When you can boast having interviewed people like Mark Zuckerberg, LeBron James, and Arnold Schwarzenegger, sponsors come at you like ants to a picnic.
Especially when you have 900M downloads for your podcast.
I’m talking about author, entrepreneur and investor Tim Ferriss.
When you get that level of attention and “courting” from sponsors and advertisers, you have to be selective. And premium.
As you can imagine, Tim Ferriss has a very strict policy for accepting sponsorships and has them go through a couple of hoops to see if they have what it takes.
I loved what he said in a recent interview about his selection process.
Pay attention to something subtle happening here:
“I want to have as many checkboxes on my checklist to ensure that they will be successful long-term before I say yes”
He starts with what he wants…
Then he transitions smoothly into what the sponsors want.
It’s a great example of framing your goal as the other person’s goal.
We’re often so blindsided by our own wants and needs, that we forget how to get into the other party’s shoes.

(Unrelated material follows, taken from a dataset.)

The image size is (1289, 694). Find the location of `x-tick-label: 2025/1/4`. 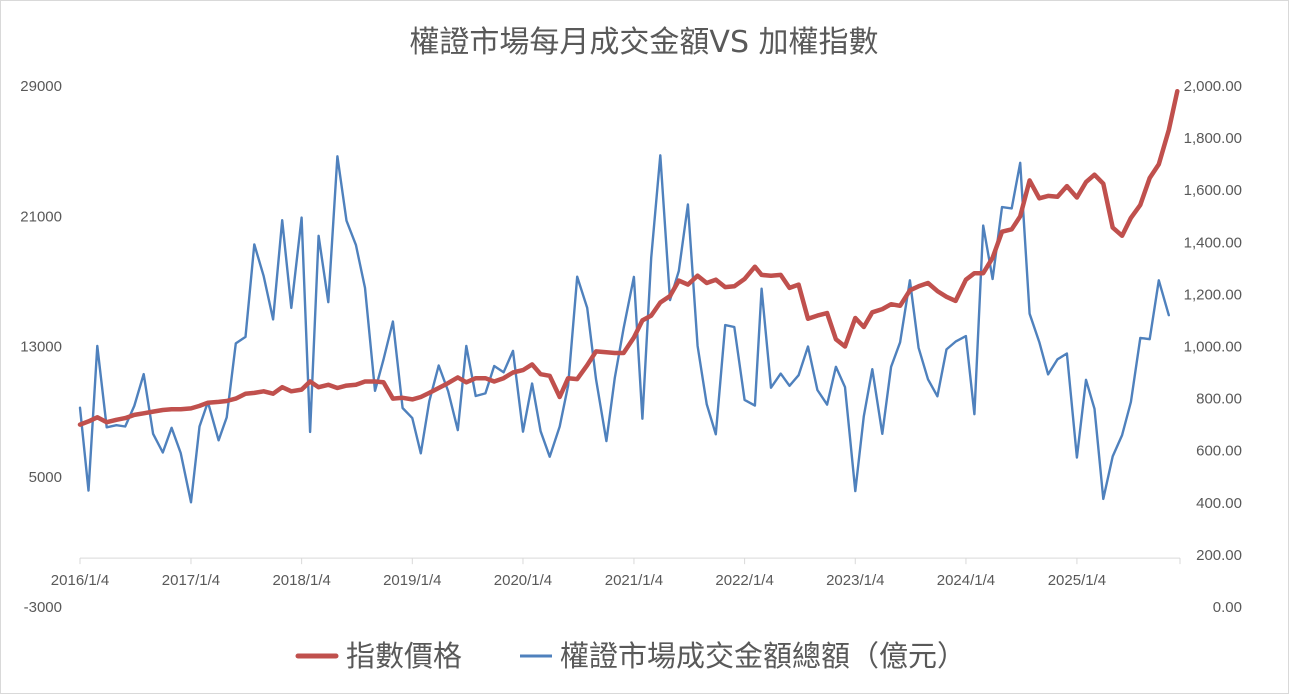

x-tick-label: 2025/1/4 is located at coordinates (1077, 580).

This is when negotiations end badly.
How can you reframe what you want to happen during a sale or web experience in a way that also fits into what your prospects want?
The way you find out is to ask questions.
A very good one that Tim Ferriss asks each and every guest (and one that I hear a lot of great sales people asking too) is:
What would make this time really well spent for you? What would make this a home run?
Try it the next time you have any interaction of any kind.
I know I will.
Quote and reflection of the day:
“There is a time in every man’s education when he arrives at the conviction that envy is ignorance; that imitation is suicide; that he must take himself for better, for worse, as his portion”
- Ralph Waldo Emerson, Self reliance
Finding your uniqueness is a lifelong learning process.